DATA ENTRIES:
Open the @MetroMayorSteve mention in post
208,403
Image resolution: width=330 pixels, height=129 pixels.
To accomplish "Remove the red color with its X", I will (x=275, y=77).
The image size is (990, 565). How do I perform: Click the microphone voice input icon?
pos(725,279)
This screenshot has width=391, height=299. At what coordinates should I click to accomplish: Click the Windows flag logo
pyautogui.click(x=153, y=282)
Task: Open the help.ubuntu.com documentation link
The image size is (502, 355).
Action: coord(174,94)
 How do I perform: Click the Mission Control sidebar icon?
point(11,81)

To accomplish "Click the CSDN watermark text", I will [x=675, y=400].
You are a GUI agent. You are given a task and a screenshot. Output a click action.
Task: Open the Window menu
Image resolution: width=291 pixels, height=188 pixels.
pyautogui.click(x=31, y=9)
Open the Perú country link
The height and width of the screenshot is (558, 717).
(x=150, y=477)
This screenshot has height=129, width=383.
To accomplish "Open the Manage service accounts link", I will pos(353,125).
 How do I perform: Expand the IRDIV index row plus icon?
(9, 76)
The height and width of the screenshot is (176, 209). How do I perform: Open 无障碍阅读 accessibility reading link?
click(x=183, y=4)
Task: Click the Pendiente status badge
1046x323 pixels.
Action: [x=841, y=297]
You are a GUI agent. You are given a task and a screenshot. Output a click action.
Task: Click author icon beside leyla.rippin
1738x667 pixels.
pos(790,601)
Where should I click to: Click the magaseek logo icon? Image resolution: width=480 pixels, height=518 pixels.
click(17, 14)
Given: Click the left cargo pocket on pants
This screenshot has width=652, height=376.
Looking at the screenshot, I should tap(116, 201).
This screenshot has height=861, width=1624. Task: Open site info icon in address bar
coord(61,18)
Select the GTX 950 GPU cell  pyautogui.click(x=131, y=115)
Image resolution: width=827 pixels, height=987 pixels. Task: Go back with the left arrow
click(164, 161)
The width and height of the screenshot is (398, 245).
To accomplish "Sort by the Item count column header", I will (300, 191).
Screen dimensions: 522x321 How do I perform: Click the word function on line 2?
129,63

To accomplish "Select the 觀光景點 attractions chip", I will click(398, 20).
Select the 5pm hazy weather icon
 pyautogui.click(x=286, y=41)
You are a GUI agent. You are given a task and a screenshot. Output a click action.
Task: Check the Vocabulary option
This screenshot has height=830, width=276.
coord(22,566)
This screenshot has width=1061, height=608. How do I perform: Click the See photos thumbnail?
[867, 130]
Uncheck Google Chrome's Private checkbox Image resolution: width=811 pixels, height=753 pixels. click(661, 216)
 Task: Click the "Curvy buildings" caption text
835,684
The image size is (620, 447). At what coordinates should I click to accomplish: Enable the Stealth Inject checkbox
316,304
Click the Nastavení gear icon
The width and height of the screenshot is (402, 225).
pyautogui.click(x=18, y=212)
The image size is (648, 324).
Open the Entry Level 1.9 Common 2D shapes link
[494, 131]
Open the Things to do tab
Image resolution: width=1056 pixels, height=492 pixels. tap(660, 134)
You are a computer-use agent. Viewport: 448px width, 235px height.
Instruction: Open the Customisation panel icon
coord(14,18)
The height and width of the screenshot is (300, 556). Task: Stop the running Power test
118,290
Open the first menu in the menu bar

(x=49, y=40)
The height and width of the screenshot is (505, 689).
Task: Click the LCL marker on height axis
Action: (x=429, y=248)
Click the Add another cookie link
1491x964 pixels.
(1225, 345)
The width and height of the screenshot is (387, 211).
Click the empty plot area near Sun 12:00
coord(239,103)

REQUEST:
Gather every line of the items above that contains the string "should", matching case exactly.

SOLUTION TO THIS EXERCISE:
This screenshot has width=391, height=299. At what coordinates should I click to accomplish: Click the Windows flag logo
Where should I click to: Click the magaseek logo icon? Image resolution: width=480 pixels, height=518 pixels.
Looking at the screenshot, I should tap(116, 201).
The image size is (620, 447). At what coordinates should I click to accomplish: Enable the Stealth Inject checkbox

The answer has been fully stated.